*** Begin section ***
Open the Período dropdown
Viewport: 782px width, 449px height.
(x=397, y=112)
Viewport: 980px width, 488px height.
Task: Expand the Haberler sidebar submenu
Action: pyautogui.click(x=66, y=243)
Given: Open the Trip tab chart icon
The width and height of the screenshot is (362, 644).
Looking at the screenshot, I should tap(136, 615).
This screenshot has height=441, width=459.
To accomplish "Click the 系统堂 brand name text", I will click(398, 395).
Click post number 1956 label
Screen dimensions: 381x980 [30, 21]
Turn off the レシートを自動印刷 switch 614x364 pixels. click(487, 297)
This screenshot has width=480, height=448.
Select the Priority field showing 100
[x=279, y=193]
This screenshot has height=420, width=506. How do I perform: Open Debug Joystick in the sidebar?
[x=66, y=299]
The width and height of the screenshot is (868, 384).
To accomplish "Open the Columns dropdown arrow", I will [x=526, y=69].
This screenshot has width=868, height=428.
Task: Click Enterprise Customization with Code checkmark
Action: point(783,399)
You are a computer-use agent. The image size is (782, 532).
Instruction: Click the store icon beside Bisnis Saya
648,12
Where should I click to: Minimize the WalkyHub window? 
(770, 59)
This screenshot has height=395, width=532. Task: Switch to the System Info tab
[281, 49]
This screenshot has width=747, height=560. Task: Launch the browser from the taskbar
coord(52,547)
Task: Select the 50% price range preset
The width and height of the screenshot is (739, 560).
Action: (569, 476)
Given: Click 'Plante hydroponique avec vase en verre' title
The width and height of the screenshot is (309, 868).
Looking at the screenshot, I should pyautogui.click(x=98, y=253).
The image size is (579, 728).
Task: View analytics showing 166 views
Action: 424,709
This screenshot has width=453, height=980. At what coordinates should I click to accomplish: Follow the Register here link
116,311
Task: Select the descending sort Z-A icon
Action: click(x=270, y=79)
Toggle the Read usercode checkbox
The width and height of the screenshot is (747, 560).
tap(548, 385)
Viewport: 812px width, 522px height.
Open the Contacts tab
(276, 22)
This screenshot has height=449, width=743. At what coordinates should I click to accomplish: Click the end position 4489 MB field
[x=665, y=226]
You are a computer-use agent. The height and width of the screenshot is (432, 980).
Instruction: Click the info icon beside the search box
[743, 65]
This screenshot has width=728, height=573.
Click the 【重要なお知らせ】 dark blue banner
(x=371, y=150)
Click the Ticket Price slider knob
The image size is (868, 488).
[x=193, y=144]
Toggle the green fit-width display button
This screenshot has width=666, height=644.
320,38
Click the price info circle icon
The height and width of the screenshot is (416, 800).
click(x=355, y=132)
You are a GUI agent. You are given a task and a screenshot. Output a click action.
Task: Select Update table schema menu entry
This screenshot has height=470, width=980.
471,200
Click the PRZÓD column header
*** End section ***
### Task objective
Throughout the records above, find the lines in which the word "agent" appears and return them.

### Result of the exercise
You are a computer-use agent. The image size is (782, 532).
You are a computer-use agent. The height and width of the screenshot is (432, 980).
You are a GUI agent. You are given a task and a screenshot. Output a click action.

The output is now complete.